According to a representative of Viking Aircraft Engines, electrical power is required to keep the fuel pump, ECU, and engine operational. Early installations used a single-battery concept and a series of breakers and relays to provide the necessary power to the engine components and other equipment. Subsequently, a dual battery design incorporated a simpler wiring harness where one battery would provide power to the engine components and a second battery served as a backup. If the airplane is wired as recommended, the alternator enable signal wire will continue to be powered by the alternator through the key switch in the "on" position. If the alternator stays operational, the batteries are not needed to supply electrical current for engine operation. The current wiring diagram shows that the alternator enable signal wire is powered by either the alternator through a 60 Ampere (A) and 10A fuse or the batteries through the 10A fuse and the ignition switch. The ECU is powered directly by either battery or alternator. No other components appeared in alternator enable wire circuit.
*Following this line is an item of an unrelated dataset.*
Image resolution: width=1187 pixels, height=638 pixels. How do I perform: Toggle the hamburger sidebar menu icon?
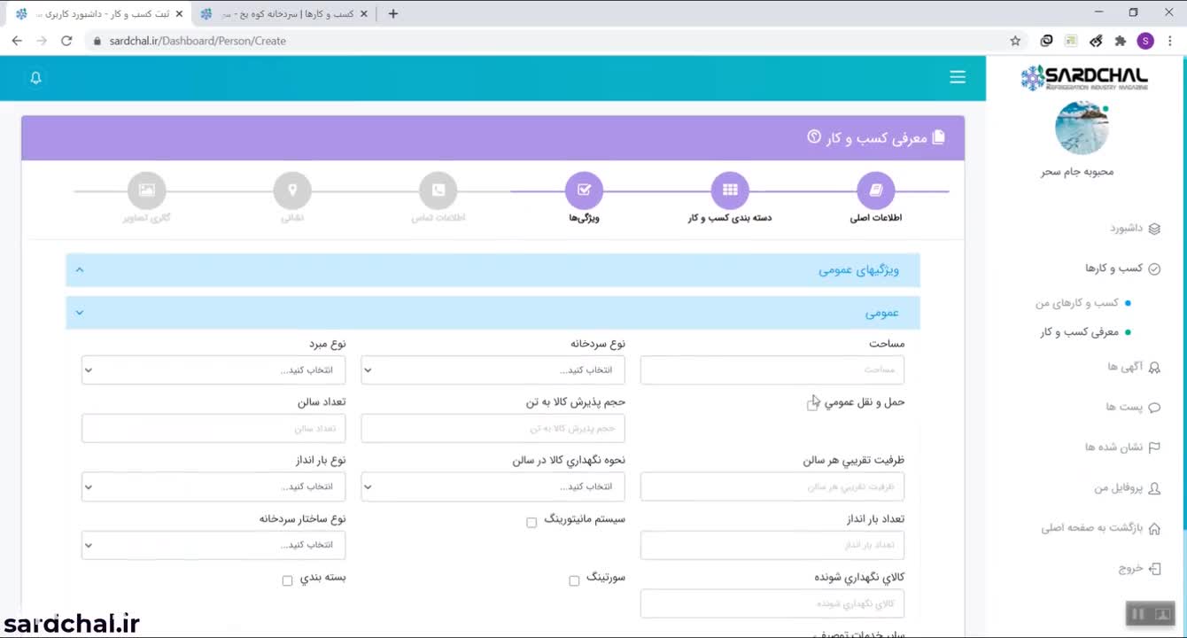958,77
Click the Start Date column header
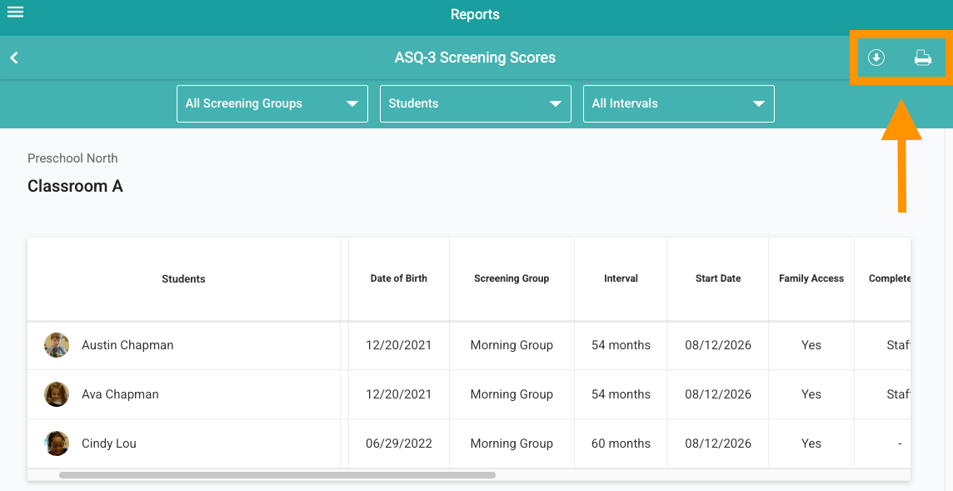953x491 pixels. (x=718, y=278)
The accident airplane had been wired for a single battery operation and a second battery was subsequently added. However, the wiring was not simplified with the addition of the second battery. The path from the alternator to the alternator sense wire went through a 60A resettable High Ampere (Hi-Amp) Buss fuse, a 60A copper strip fuse, a 100A resettable Hi-Amp Buss fuse, a 50A resettable Hi-Amp Buss fuse, a 2A SAE fuse, a relay and a starter switch with off, on, and start positions. The alternator enable signal wire was attached between the "on" position pole and the alternator enable pin on the alternator. Each of the resettable fuses and the copper fuse had several other wires that fed other airplane and engine components.

A postaccident examination of the airplane found the 100A resettable Hi-Amp Buss fuse was open and reset when pushed by the investigator. There was mechanical damage around the reset arm and is could not be determined when the fuse opened. No other fuses were found open.

A review of the pilot's log book displayed that the pilot starting flying in 1968 and stopped flying in 1969 having logged 197.4 hours of total time and 91 hours of dual instruction. The pilot resumed flying on June 12, 2014, with 2 hours of dual instruction and the completion of a flight review. The pilot flew approximately 5.1 hours in the accident airplane between July 3, 2014, and August 10, 2014. The pilot' next flight was the accident flight. Prior to the construction of the accident airplane, the pilot had flown with a representative from Zenith to test fly a company airplane. The Zenith pilot assessed that the accident's pilot flying skills were poor and advised him to obtain further training.

According to the representative from Zenith Aircraft, the STOL 750 is not intended to be flown with the slats removed. The wing airfoil and horizontal stabilizer/elevator are different from the non-STOL CH750. As a normally configured STOL CH750 airplane slowed to 40 mph, the airplane would mush and a high sink rate could develop unless a substantial amount of power was added. The representative had no experience flying the airplane without the slats. He estimated that the stall speed would be higher and there would be a distinct stall break. Any uncoordinated flight would result in a roll. He further stated that the non-STOL CH750's stall speed is about 42-43 mph with a distinct stall break and the airplane will roll if not coordinated.

The representative of Viking Aircraft Engines stated that he has flown his STOL CH750 with the slats removed. The stall speed was higher with a distinct stall break and roll.

A representative from Dynon Avionics stated that external electrical power is required to maintain the data log; any interruption to the power would result in the log ending.

NTSB Probable Cause

The pilot’s failure to maintain airplane control during a low-speed, high-pitch climb after the airplane experienced a loss of electrical power and subsequent total loss of engine power, which resulted in an aerodynamic stall. Contributing to the accident was the airplane’s modified electrical system and the pilot’s failure to obtain adequate familiarization and experience in the airplane with the recent slat-removed configuration.